Monday, November 29, 2021

People use mental shortcuts to make difficult decisions – even highly trained doctors delivering babies

Manasvini Singh
The Conversation
Originally published 14 OCT 21

Here is an excerpt:

Useful time-saver or dangerous bias?

A bias arising from a heuristic implies a deviation from an “optimal” decision. However, identifying the optimal decision in real life is difficult because you usually don’t know what could have been: the counterfactual. This is especially relevant in medicine.

Take the win-stay/lose-shift strategy, for example. There are other studies that show that after “bad” events, physicians switch strategies. Missing an important diagnosis makes physicians test more on subsequent patients. Experiencing complications with a drug makes the physician less likely to prescribe it again.

But from a learning perspective, it’s difficult to say that ordering a test after missing a diagnosis is a flawed heuristic. Ordering a test always increases the chance that the physician catches an important diagnosis. So it’s a useful heuristic in some instances – say, for example, the physician had been underordering tests before, or the patient or insurer prefers shelling out the extra money for the chance to detect a cancer early.

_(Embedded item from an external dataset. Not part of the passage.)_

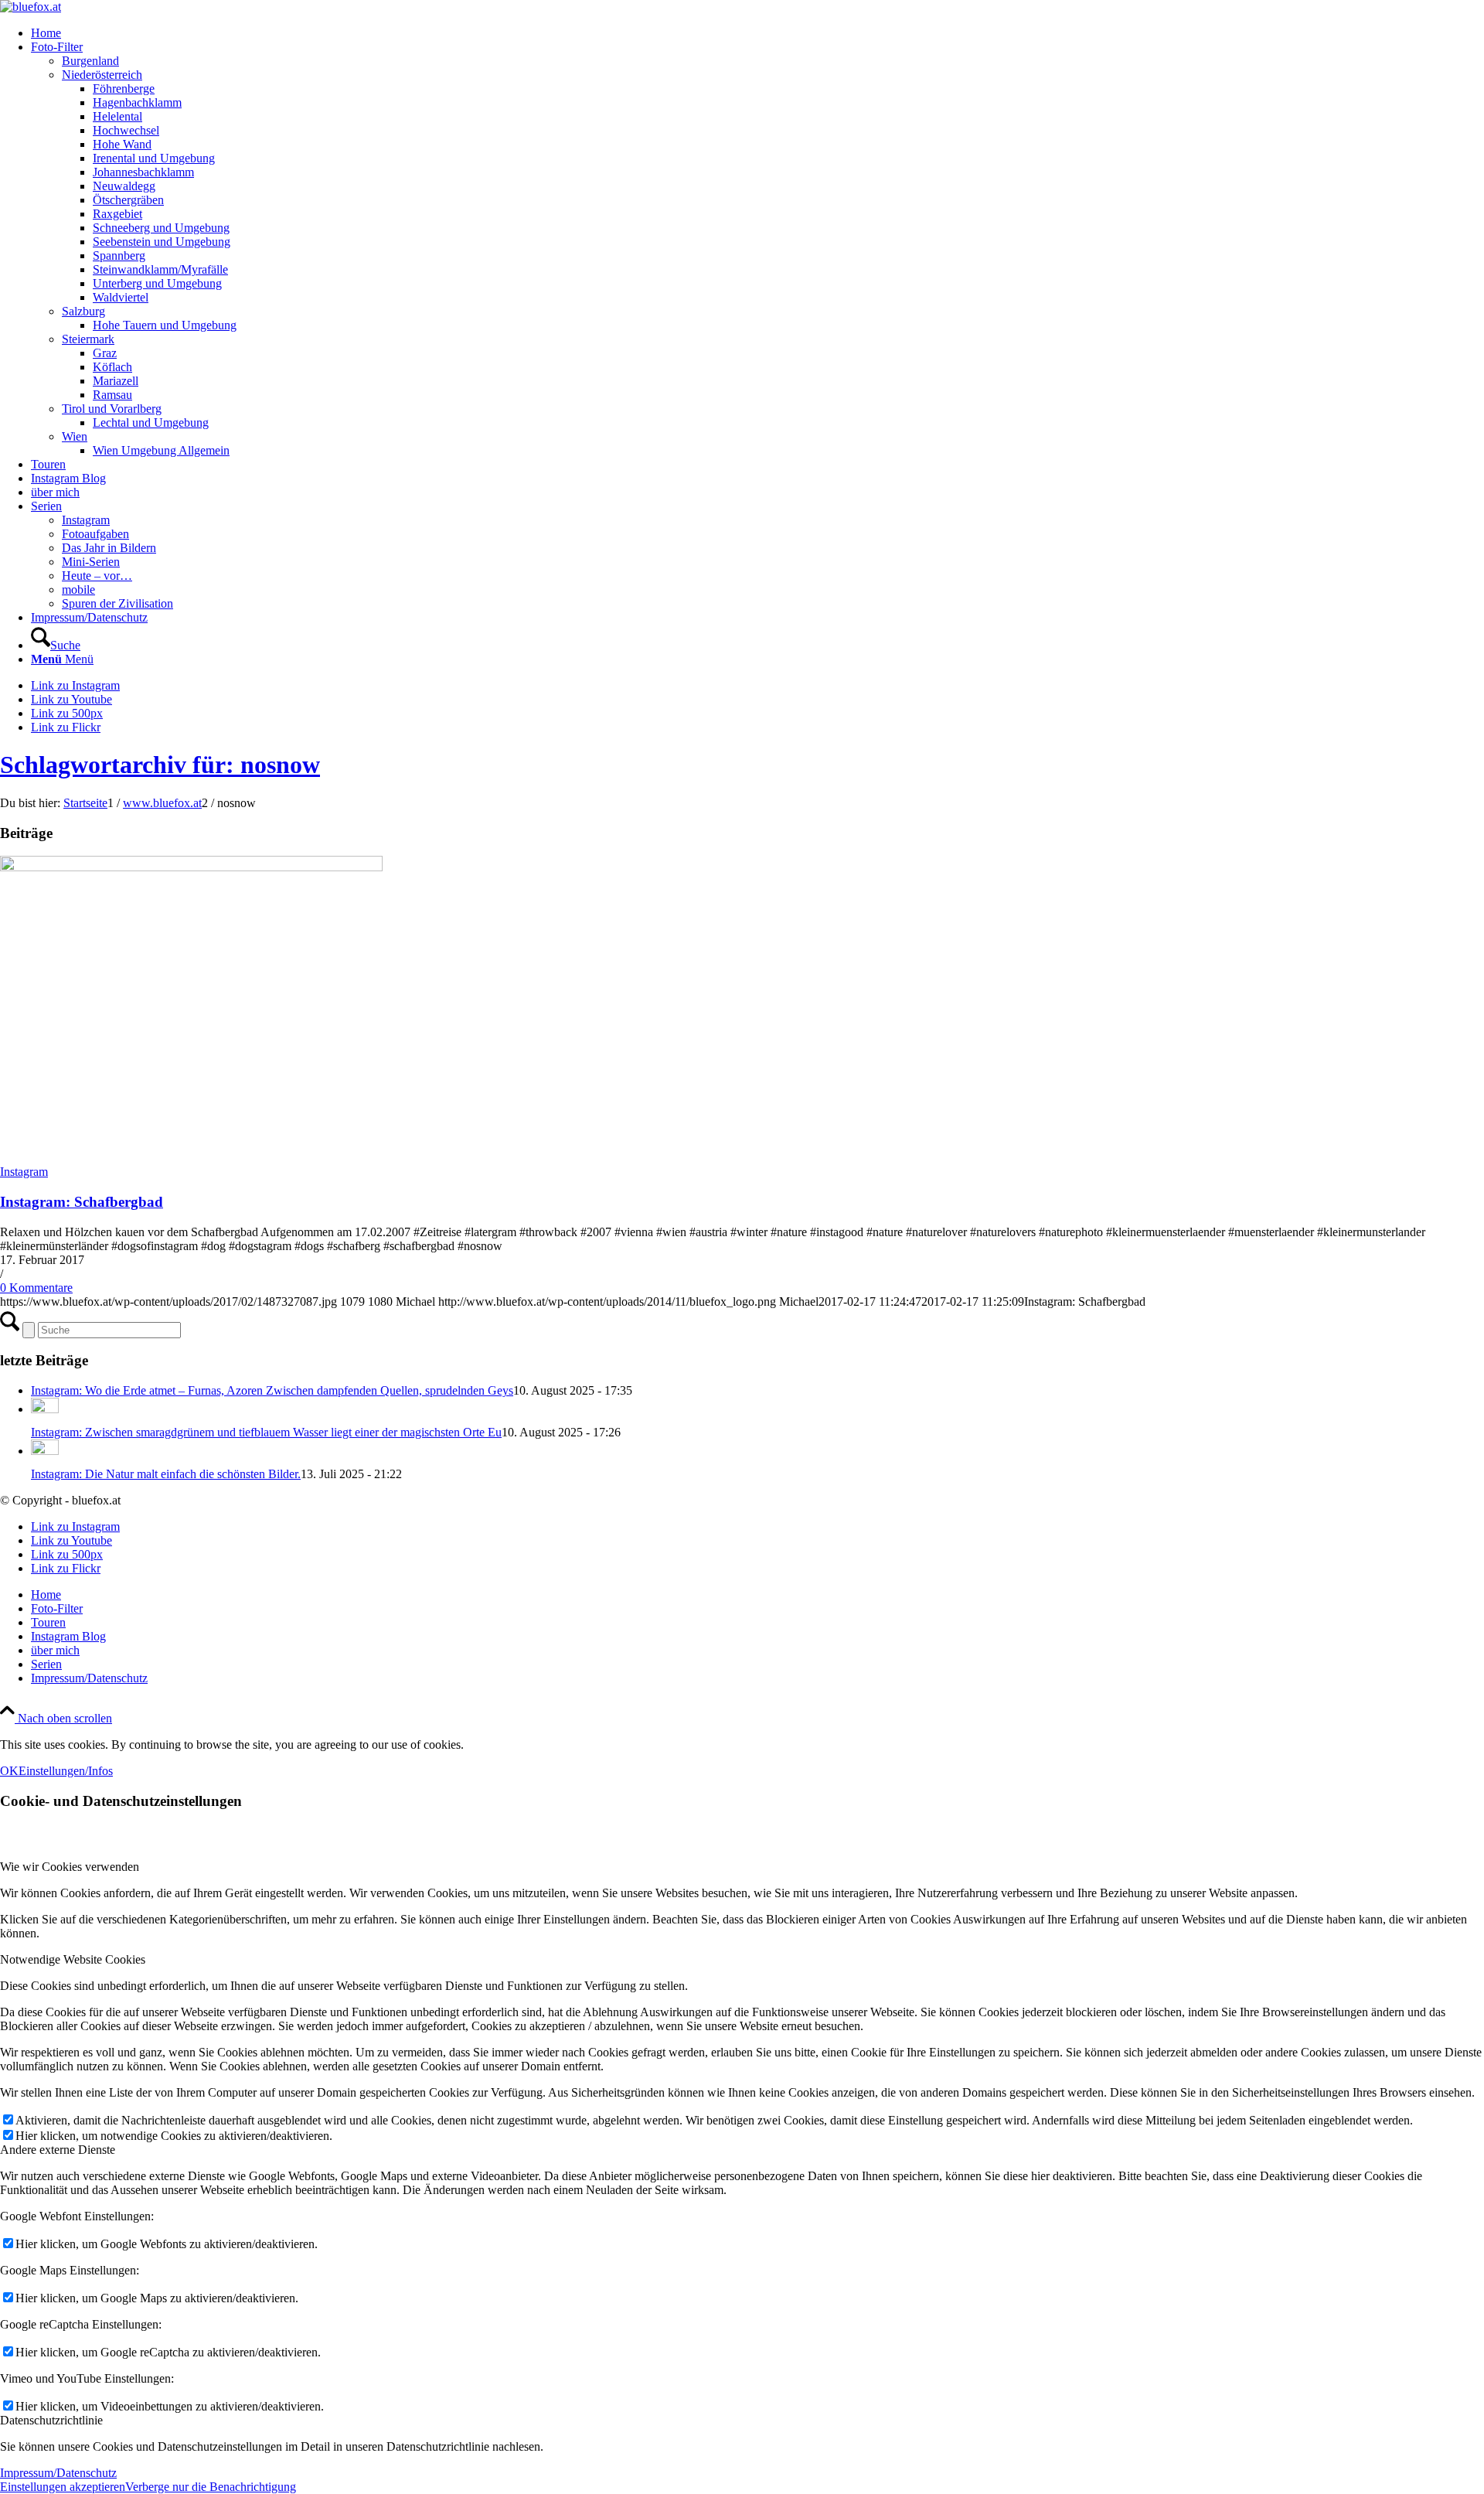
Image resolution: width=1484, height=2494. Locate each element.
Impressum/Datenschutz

In my study, though, switching delivery modes after complications offers no documented guarantees of avoiding future complications. And there is the added consideration of the short- and long-term health consequences of delivery-mode choice for mother and baby. Further, people are generally less tolerant of having inappropriate medical procedures performed on them than they are of being the recipients of unnecessary tests.

Tweaking the heuristic

Can physicians’ reliance on heuristics be lessened? Possibly.

Decision support systems that assist physicians with important clinical decisions are gathering momentum in medicine, and could help doctors course-correct after emotional events such as delivery complications.

For example, such algorithms can be built into electronic health records and perform a variety of tasks: flag physician decisions that appear nonstandard, identify patients who could benefit from a particular decision, summarize clinical information in ways that make it easier for physicians to digest and so on. As long as physicians retain at least some autonomy, decision support systems can do just that – support doctors in making clinical decisions.

Nudges that unobtrusively encourage physicians to make certain decisions can be accomplished by tinkering with the way options are presented – what’s called “choice architecture.” They already work for other clinical decisions.